*** Study text ***

The Holland Hotel is a hotel in Alpine, Texas that has been operating since 1912. The hotel was built by Mr. John R. Holland, a prominent cattleman at the time. According to Mr. Holland, Alpine needed a place where the travelers of the booming mining industry could stay the night. The hotel was finished during the mercury-mining boom, therefore becoming very successful in the community as both a business and a social and civic center. After Mr. Holland’s death, his son Clay took over the hotel. In 1928, Clay Holland commissioned the architects Trost and Trost and built a new building a few store fronts away from the original Holland Hotel. It was built, in the Spanish Colonial Revival style for $250,000. Along with many of the Trost creations, The Holland Hotel was seen as a fairyland adorned with beautiful Spanish decorations and was eventually recognized as a Texas Historic Landmark in 1980. It was listed on the National Register of Historic Places in 2025.

== History ==
In 1946, Clay Holland sold the hotel to George Hotels, Inc. under the control of Lawrence George of Mount Pleasant, Texas. Mr. George ran the hotel for three years, and in 1949 sold it to Frank Hofues. In 1957, Mr. Hofues died. The trustees of the Mr. Hofues' estate sold the hotel in 1957 to James C. Henderson, who in turn, has financial difficulties, and in 1959, the facilities were deeded to I.C. Roark, who continued to operate the hotel for about 10 years. Then in 1969, the hotel was closed down. and all the equipment and furnishings were sold. The building remained empty for several years. Then in 1972, Gene Hendryx arranged to purchase the hotel from Mr. Roark's estate, with the stipulation that all the furnishing be removed from the building. Therefore an auction was held and Hendryx took control of the building and completed a renovation, changing it from a hotel to an office building.

*** End of Study text ***

* [Exercise goal]
Continue the Holland Hotel text, picking up right after its last sentence. The records that follow were taken from a different source.

*** Data for analysis ***

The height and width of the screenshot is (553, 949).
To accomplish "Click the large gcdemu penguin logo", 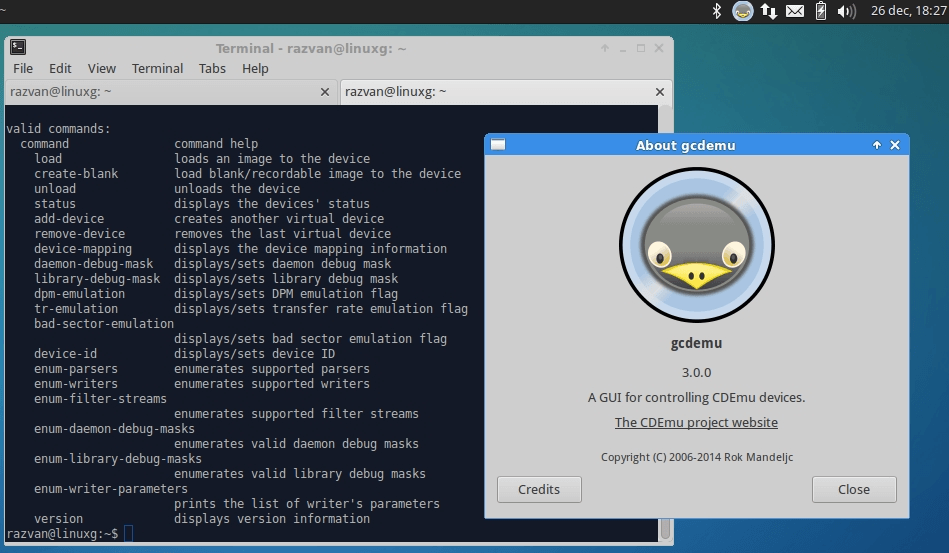I will [x=696, y=243].
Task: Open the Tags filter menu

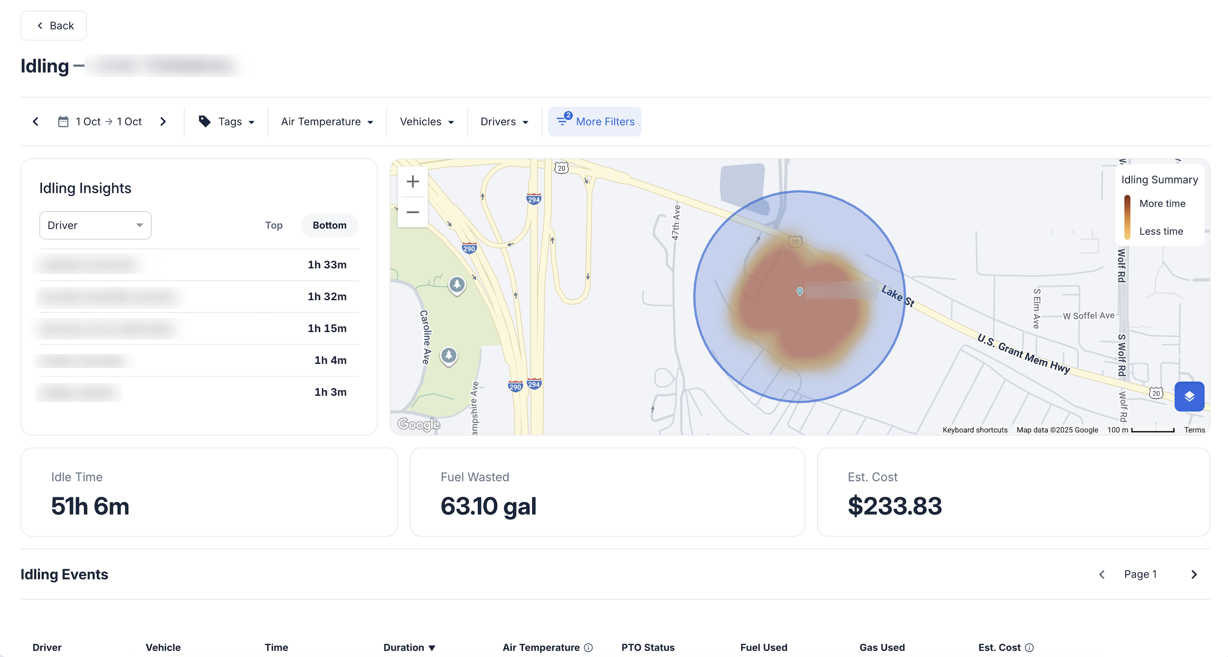Action: 228,121
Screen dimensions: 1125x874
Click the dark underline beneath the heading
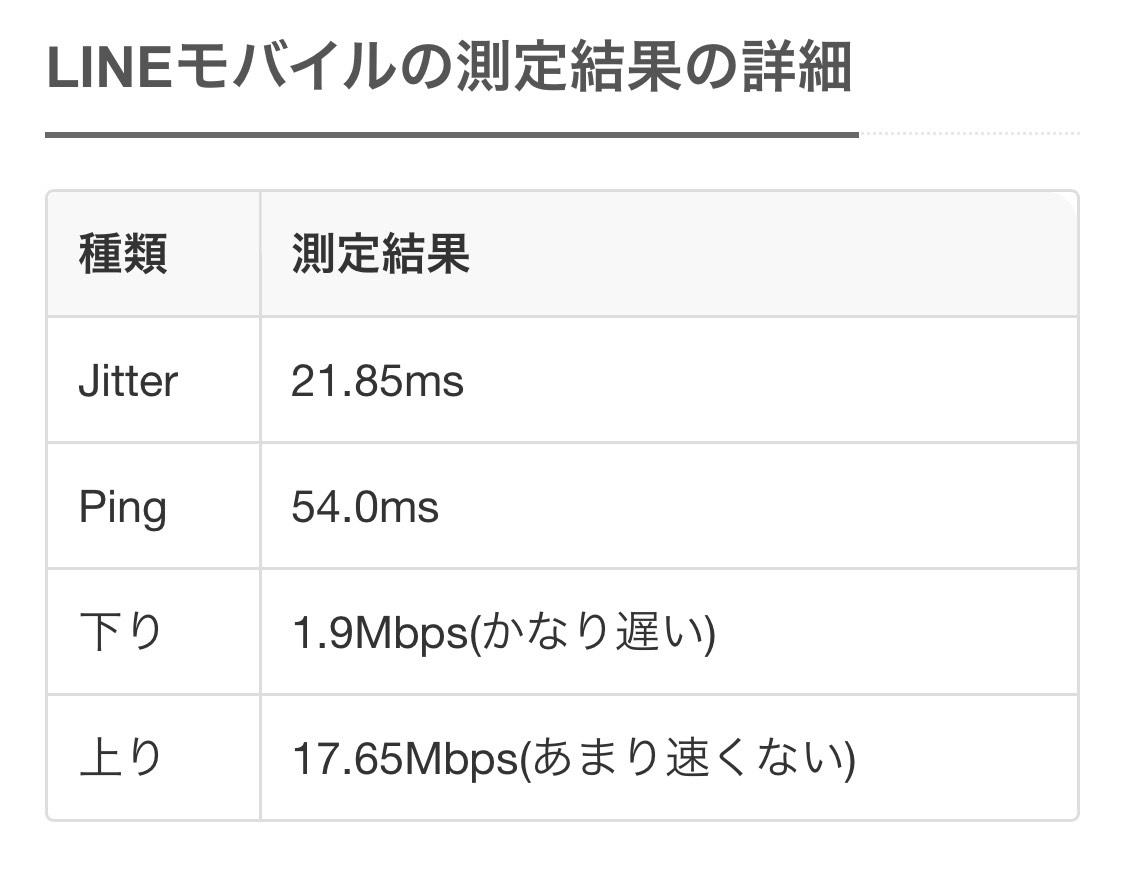click(452, 134)
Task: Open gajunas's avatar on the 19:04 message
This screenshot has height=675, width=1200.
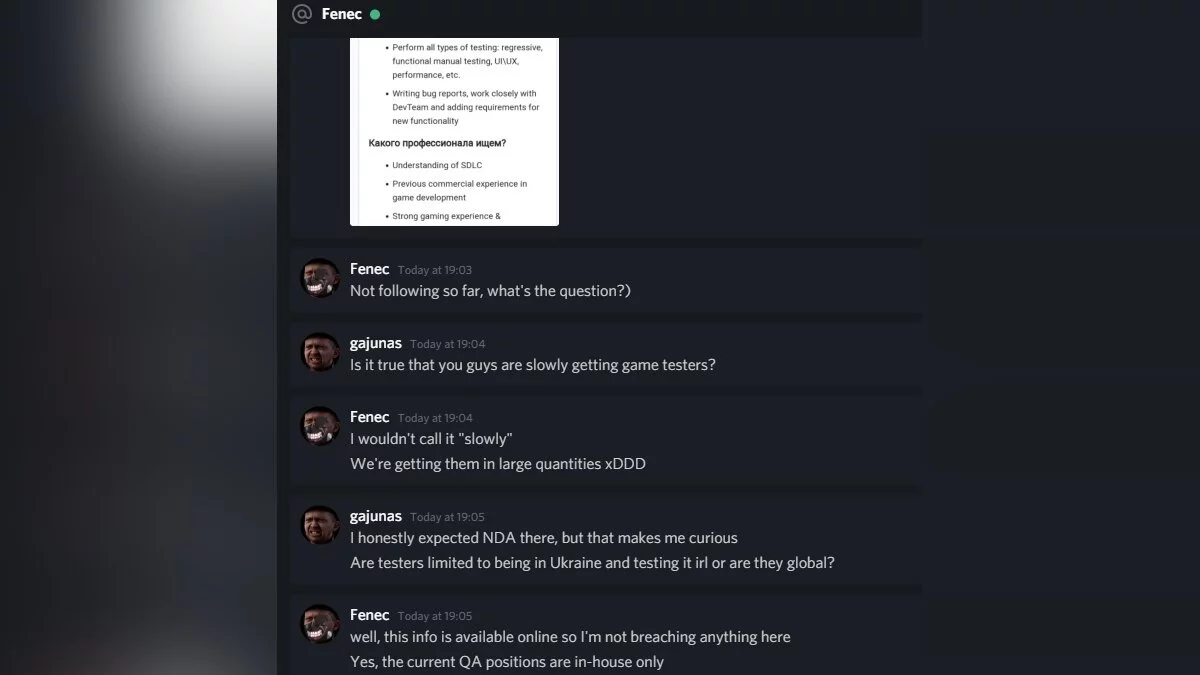Action: 320,352
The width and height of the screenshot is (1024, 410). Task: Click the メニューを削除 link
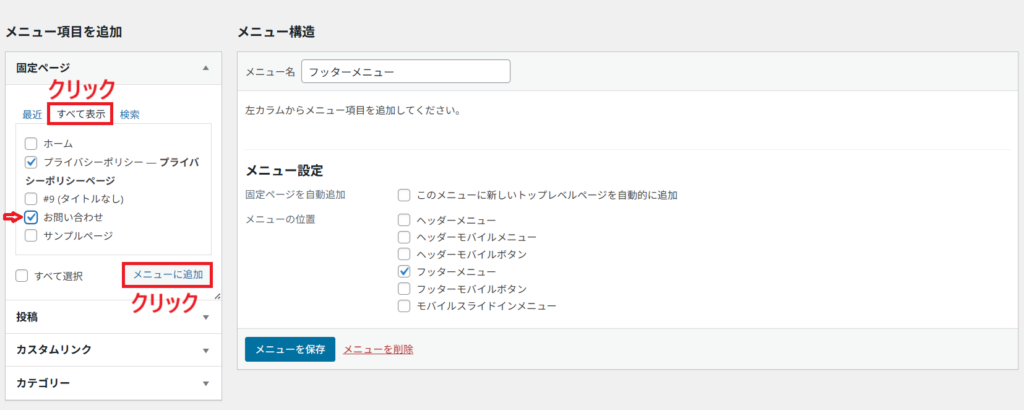(378, 349)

*** End of Data for analysis ***

* [Exercise answer]
In 1985, the McFarland family, Robert, Myra Jo, and their daughter Carla, purchased the Holland Hotel, with Carla McFarland as the general manager, and slowly turned it back to a hotel as tenants' leases expired. They opened an upscale restaurant called McFarland's that is still talked about. This was followed by a number of quality restaurants until the McFarlands sold the property in the first decade of the 21st century. The McFarland family, especially Carla, is the longest-standing owner to date of over 20 years. In the early 21st century, Carla McFarland hired Texas muralist, Style Read, along with other local artisans, to restore the Holland's lobby to the grandeur of the Trost and Trost original design. A surprising palette of color was discovered and the hotel took on a festive atmosphere. Much of that work was covered up by new owners. In September 2011, The Holland Hotel was acquired by Greenwich Hospitality Group, which restored the building to its former glory with 24 guest rooms and a full-service restaurant, The Century Bar and Grill.